Everything You Should Know About Mosquitoes
November 22, 2019
By Hawx Pest Control
One of the reasons mosquito-borne diseases are such a threat is that most people only know half of the story. Take Zika, for instance. In the news, there has been a lot of focus on Zika’s ability to cause microcephaly – and for good reason; microcephaly is a scary threat that can lead to a medical condition that alters the life of an entire family. The Zika virus can also cause other illnesses, such as Guillain-Barre syndrome (GBS) – a sickness of the nervous system that can cause damage to nerve cells and inspire muscle weakness and sometimes paralysis. All it takes is one bite from a mosquito that has bitten a carrier of Zika. People travel in and out all the time; when they go to South America and regions where Zika is a serious threat, they are one plane trip away from bringing an outbreak to the United States. While there are many precautions in place to protect us, any resident can be at ground zero of an outbreak.

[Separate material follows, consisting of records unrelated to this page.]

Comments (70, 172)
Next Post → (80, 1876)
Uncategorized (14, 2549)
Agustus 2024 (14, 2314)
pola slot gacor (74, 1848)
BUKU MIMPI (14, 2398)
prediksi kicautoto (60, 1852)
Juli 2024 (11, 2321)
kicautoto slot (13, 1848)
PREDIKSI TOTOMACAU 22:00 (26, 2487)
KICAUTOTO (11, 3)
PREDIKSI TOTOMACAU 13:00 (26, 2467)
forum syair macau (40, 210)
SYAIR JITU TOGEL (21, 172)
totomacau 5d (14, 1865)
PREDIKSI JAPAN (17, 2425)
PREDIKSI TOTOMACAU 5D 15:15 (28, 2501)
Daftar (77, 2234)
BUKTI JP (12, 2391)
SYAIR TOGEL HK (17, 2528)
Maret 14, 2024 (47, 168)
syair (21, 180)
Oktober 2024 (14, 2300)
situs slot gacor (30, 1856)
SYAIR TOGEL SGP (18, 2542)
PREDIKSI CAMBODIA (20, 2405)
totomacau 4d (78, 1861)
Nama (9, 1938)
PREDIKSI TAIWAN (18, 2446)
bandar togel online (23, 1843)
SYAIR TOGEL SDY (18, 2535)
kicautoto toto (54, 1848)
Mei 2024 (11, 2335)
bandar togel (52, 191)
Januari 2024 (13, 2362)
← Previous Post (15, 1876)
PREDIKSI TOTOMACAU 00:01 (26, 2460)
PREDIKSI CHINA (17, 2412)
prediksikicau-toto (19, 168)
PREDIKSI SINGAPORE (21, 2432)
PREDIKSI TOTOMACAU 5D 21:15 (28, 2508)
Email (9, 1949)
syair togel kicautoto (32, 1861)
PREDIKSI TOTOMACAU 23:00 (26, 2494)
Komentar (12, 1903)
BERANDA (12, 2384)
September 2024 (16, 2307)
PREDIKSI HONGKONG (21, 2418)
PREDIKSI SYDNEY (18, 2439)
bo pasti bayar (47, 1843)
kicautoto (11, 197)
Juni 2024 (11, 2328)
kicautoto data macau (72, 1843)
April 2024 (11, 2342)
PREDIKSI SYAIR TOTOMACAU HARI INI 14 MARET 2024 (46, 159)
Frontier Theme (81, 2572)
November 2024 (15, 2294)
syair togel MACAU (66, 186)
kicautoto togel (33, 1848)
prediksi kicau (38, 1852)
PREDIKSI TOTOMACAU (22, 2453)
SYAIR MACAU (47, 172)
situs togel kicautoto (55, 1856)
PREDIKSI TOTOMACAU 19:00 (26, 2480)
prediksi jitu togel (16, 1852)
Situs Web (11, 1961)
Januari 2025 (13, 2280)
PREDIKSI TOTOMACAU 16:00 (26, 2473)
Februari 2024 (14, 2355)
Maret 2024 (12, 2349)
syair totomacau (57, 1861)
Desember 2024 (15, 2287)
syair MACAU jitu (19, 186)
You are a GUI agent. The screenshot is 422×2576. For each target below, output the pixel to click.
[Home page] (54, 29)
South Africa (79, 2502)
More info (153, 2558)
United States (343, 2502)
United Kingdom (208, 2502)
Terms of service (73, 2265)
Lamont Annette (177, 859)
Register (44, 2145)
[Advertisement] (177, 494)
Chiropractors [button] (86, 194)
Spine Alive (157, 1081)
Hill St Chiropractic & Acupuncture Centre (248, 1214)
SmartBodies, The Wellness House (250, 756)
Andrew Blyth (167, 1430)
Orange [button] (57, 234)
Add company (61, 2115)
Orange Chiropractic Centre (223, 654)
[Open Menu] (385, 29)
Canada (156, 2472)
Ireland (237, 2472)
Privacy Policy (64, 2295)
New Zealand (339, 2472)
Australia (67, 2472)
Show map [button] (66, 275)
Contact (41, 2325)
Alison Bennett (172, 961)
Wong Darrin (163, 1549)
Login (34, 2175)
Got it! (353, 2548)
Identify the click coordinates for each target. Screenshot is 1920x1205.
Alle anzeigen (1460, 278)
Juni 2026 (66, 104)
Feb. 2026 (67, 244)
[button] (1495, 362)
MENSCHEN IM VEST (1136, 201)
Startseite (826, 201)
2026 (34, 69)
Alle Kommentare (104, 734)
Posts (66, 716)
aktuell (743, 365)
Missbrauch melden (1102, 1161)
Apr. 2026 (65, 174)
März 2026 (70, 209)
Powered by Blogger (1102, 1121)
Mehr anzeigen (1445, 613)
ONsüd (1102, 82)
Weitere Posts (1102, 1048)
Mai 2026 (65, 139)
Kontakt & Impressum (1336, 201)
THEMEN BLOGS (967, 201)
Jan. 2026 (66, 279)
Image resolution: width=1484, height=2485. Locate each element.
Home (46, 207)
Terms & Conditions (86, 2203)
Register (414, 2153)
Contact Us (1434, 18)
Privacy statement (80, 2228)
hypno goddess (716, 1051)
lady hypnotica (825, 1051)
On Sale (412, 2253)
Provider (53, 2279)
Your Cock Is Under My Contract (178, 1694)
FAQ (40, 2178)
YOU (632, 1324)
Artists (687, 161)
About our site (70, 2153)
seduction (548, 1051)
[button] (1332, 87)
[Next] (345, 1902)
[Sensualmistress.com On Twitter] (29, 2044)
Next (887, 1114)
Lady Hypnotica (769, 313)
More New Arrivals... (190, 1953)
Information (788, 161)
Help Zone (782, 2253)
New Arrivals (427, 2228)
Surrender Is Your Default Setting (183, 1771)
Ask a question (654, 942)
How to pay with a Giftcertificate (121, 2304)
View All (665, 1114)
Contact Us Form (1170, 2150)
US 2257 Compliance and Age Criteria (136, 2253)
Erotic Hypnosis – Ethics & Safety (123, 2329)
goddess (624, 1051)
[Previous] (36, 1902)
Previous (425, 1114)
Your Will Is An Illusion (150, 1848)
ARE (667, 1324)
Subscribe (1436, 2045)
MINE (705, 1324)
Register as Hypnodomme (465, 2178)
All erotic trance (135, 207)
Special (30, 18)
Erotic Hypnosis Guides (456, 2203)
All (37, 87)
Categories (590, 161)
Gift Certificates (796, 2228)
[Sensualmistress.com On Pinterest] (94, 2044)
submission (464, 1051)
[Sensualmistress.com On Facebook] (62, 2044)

Most of the time, we get sick with flu-like symptoms and don’t realize that it was mosquitoes that made us ill. These symptoms can be bad enough to send us to the hospital. It is important to know that headaches, muscle aches, fever, nausea, and other flu-like symptoms can be symptoms of the West Nile virus or some other form of encephalitis virus. They may also be symptoms of dengue fever, yellow fever, Chikungunya, malaria, and more. People get sick from mosquito-borne viruses all the time without realizing it.
how mosquitoes can impact your dogs & cats
Mosquitoes don’t just make us sick; they make our pets sick. One of the most prolific mosquito-borne diseases that have an impact on pets is dog heartworm. Heartworm is a parasitic disease that can result in severe lung disease, heart failure, and organ damage. It doesn’t just impact dogs either. Your cat can get sick with dog heartworm as well. This parasitic worm, known as Dirofilaria immitis, is most common in the states around the Gulf of Mexico and up as far as New Jersey.